It’s common to get exhausted fast while training for your marathon. In spite of all the hard work, cross-training and early morning runs, if you’re still feeling a bit underprepared, then it’s probably time for you to train smart. What we mean by this is building your endurance by putting your body through a full range of motions. Runners can achieve this by including a fair share of Interval Training. Interval Training is very similar to a HIIT workout but for running.
Interval Training includes running faster than your usual speed or pace for a short period and transitioning to jogging and repeating this set several times. This method of training is your best bet to increase your endurance, although fast running does have a reputation for causing injuries and irregular heartbeat. Combining short intervals of fast running with longer durations of jogging can do the opposite. Runners who train this way promise by it and statistically end up with much lesser injuries than runners who don’t train this way. It is also said to improve a runner’s pace, provided you give your intervals proper recovery.

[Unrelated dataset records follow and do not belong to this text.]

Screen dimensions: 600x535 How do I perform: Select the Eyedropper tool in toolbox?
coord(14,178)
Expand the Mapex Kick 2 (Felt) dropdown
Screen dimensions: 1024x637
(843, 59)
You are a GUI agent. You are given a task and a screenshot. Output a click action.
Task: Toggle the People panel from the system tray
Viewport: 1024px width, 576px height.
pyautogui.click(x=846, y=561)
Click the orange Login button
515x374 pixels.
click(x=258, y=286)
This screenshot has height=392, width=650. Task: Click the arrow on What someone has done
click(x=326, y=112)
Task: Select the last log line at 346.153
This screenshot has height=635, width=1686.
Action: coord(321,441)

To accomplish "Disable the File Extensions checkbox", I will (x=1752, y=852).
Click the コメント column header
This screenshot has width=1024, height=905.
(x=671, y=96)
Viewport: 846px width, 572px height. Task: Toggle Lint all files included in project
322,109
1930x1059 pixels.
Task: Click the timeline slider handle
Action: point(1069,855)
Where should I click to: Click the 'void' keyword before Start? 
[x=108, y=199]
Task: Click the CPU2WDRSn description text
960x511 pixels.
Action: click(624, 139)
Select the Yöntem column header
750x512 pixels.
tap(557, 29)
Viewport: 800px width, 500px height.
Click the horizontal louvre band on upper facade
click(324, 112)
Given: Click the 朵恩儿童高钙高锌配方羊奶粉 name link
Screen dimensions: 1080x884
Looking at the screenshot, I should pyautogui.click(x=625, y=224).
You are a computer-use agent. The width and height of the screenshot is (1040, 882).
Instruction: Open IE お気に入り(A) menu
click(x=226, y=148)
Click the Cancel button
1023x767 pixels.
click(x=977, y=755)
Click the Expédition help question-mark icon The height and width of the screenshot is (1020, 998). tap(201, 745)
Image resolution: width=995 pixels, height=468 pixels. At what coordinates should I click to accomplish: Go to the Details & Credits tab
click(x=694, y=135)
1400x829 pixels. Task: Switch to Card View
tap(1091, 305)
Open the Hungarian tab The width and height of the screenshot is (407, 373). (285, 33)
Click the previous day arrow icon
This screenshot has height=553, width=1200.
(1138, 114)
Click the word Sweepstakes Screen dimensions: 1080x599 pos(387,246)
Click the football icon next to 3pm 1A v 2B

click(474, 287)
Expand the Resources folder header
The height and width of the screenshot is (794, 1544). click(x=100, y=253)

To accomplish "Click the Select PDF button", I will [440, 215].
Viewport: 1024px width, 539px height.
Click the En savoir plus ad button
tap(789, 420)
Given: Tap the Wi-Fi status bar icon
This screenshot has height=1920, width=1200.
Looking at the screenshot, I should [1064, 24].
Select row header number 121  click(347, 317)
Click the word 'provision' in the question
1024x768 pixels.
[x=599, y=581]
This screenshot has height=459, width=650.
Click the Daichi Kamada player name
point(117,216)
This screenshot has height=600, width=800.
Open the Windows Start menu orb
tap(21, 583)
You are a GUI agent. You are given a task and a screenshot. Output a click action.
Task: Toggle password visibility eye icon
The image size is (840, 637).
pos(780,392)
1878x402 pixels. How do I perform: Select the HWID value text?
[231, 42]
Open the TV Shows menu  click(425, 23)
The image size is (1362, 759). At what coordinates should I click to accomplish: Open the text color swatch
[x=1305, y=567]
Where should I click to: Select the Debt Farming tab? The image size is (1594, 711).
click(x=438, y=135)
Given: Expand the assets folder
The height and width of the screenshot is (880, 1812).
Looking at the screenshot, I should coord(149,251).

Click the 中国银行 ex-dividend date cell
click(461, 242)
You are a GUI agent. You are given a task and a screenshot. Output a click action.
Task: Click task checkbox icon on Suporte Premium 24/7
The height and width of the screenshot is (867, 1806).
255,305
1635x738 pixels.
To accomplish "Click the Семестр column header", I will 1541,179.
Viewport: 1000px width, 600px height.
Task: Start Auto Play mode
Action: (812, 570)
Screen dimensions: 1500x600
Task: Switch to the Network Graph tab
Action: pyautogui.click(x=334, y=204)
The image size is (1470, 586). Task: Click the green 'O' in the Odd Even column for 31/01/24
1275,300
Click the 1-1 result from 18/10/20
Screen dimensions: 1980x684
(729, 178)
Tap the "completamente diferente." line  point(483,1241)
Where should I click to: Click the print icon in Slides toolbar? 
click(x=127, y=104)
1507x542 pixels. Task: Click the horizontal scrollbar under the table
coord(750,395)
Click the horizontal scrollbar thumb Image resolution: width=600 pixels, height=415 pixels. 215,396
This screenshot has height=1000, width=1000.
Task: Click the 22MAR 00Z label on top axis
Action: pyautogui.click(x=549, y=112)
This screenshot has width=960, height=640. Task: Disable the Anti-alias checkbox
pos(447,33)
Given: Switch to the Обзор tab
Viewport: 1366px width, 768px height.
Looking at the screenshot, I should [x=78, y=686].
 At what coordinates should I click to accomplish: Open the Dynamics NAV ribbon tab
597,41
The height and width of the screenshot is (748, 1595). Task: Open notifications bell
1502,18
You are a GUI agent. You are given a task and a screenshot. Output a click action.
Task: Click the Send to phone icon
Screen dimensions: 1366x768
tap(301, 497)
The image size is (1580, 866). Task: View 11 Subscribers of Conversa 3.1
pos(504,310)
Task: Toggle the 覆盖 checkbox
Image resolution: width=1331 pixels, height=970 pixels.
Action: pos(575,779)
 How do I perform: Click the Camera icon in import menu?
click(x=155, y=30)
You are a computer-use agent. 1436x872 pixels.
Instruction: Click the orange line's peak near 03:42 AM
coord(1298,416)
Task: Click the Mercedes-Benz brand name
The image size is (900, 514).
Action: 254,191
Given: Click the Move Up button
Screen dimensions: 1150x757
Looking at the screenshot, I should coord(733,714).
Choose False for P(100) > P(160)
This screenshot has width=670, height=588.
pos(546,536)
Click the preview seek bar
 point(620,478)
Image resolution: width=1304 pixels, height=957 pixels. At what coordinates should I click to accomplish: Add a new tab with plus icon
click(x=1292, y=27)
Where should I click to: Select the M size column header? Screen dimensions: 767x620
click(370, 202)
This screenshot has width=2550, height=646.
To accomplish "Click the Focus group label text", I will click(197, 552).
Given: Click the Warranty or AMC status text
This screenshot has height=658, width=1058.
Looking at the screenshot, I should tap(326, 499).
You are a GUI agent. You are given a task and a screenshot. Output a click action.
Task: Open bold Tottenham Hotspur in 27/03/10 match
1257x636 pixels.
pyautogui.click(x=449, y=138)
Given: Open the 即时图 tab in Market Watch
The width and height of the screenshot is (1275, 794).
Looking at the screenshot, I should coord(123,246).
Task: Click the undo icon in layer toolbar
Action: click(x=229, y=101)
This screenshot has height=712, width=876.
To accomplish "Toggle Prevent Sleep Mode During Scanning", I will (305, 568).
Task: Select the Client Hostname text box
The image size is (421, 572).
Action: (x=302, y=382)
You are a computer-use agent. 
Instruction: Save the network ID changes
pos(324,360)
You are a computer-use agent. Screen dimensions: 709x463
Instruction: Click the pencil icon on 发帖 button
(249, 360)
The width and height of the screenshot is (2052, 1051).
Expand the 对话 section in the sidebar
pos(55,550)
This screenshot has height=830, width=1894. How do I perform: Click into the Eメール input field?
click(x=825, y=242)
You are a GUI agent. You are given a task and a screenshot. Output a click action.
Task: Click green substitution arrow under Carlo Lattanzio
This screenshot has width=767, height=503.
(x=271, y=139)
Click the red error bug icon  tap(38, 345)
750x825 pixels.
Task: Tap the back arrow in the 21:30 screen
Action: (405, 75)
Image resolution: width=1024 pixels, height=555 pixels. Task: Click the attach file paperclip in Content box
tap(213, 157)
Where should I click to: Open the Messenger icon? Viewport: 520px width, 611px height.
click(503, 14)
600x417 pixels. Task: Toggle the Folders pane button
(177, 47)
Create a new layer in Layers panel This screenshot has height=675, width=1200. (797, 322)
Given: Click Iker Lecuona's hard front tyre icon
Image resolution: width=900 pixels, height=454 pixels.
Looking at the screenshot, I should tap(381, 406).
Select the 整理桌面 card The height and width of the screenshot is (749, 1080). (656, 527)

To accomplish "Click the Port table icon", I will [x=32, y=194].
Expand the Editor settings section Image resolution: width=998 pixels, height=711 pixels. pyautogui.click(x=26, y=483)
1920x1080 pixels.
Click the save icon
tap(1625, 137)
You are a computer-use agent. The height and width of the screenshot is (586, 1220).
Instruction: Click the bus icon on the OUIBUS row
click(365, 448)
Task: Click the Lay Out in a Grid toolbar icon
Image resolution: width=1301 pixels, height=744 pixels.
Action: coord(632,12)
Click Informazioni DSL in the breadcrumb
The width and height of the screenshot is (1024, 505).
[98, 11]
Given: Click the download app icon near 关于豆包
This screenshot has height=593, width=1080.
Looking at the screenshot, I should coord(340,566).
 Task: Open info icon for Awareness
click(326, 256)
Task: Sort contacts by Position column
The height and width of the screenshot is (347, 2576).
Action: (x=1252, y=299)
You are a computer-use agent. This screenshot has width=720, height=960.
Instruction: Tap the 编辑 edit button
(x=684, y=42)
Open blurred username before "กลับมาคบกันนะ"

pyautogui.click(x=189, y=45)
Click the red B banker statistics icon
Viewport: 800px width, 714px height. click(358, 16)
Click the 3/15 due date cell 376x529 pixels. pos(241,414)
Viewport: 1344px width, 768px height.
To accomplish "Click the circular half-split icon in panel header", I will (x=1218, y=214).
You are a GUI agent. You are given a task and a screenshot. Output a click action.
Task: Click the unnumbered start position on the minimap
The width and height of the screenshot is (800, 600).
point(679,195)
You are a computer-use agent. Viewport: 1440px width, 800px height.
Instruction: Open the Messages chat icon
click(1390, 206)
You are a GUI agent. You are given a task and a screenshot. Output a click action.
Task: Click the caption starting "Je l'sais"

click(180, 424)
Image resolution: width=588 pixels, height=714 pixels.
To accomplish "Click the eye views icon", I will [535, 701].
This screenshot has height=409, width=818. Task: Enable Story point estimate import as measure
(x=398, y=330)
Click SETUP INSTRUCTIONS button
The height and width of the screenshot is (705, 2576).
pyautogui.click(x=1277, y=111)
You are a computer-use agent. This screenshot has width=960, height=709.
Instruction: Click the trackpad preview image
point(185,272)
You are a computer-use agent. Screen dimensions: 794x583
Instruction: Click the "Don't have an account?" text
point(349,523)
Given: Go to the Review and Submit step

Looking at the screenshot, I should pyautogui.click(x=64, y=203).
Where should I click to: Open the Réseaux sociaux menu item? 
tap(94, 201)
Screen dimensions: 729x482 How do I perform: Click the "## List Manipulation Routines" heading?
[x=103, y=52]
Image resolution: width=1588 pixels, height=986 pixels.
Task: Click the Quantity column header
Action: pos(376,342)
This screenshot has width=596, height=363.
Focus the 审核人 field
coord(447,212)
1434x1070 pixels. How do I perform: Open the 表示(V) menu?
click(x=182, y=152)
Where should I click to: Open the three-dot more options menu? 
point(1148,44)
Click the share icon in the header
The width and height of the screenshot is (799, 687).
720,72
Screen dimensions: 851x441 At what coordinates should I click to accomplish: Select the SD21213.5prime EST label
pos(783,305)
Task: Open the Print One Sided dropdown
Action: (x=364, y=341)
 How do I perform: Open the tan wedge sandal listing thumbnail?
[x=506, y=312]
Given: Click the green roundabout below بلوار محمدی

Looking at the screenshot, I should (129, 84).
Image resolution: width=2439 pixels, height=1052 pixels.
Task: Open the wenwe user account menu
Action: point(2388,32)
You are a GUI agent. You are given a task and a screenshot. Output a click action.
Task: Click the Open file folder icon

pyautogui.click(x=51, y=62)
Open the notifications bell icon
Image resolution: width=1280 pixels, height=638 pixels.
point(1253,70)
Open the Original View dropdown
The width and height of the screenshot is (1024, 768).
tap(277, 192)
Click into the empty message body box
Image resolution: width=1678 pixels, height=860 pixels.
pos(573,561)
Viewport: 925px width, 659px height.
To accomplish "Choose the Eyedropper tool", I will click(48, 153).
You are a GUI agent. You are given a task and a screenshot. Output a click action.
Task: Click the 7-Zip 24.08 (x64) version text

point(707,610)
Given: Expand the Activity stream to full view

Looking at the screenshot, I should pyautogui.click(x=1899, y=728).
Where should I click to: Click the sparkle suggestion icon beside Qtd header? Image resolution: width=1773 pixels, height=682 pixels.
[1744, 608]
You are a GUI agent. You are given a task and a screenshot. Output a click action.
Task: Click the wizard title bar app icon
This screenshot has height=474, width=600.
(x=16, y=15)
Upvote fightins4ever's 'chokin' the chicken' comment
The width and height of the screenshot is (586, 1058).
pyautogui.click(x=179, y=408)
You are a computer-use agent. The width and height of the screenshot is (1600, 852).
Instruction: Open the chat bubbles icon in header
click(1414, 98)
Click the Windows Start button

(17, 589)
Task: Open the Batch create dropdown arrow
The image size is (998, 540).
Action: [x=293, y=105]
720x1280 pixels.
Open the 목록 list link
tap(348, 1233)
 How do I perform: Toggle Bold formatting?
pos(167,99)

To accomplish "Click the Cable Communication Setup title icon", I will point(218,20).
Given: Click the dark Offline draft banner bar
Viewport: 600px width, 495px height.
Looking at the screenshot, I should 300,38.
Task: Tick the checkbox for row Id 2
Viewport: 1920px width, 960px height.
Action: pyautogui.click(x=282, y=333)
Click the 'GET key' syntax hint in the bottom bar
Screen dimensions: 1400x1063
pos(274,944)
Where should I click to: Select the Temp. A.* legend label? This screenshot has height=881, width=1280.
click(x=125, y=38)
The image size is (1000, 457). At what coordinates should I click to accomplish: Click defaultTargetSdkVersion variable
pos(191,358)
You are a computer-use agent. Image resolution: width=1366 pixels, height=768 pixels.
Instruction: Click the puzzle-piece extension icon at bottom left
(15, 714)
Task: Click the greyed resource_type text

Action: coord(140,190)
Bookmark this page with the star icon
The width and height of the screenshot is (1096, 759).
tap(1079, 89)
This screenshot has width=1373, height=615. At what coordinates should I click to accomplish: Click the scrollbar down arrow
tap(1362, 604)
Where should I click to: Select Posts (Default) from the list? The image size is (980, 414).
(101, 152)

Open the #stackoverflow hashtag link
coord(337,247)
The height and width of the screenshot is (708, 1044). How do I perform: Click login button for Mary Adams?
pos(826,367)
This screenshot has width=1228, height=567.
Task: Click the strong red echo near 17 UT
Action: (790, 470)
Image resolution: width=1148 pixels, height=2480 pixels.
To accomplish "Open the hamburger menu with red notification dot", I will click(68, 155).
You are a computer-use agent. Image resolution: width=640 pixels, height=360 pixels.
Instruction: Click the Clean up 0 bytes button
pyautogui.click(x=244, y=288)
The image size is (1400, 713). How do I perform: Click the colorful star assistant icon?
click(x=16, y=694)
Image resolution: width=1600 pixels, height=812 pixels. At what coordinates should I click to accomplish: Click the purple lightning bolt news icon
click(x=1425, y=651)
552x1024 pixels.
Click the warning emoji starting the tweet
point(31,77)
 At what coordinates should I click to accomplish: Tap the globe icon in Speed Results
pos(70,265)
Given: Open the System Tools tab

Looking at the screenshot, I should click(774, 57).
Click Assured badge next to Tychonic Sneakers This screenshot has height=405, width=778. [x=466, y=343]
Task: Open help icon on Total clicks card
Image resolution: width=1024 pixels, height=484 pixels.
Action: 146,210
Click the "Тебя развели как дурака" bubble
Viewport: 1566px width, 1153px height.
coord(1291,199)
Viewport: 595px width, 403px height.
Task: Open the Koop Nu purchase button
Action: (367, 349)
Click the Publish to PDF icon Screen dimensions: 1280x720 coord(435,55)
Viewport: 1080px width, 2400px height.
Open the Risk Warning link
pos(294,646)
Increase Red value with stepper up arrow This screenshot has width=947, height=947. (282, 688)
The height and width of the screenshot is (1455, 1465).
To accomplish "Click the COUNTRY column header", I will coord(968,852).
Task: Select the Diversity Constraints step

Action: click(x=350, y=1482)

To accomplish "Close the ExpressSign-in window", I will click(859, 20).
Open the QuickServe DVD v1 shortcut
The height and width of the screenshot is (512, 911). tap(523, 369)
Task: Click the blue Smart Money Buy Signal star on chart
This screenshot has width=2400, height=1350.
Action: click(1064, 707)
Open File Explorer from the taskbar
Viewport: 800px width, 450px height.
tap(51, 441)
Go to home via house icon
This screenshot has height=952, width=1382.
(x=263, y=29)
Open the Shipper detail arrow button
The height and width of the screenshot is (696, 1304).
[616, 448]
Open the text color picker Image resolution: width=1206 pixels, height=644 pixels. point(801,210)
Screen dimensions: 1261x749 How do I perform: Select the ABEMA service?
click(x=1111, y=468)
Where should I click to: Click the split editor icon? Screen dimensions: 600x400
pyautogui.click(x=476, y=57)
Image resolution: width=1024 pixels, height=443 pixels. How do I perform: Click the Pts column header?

When you’ve reached a plateau speed while training, then you know it’s time to include interval training to your schedule. As you run, your muscles that have been at work, run out of oxygen and produce a substance called lactate instead. This lactate or lactic acid can be converted to energy and get consumed. This lactic acid builds up in your bloodstream when not consumed and reaches its “lactate threshold.” Reaching this level will urge you to stop to take a break. Interval Training allows you to use up this lactic acid and increase your “lactate threshold” and muscle usage.
If you’re not a regular runner, then avoid including interval training from day one. Your bones, muscles, and mind should be ready to endure the extremities of interval running. If you’re used to running approximately 20 miles a week, then interval training should be easy to incorporate. Include it 2-3 times a week to your schedule to see results.
- Stretch your muscles and joints and take a 10-minute jog.
- Run at an interval pace for one minute.
- Transition to 2-minute recovery jog.
- Repeat this cycle four times.
- End with a 5-minute jog and cooling down exercises.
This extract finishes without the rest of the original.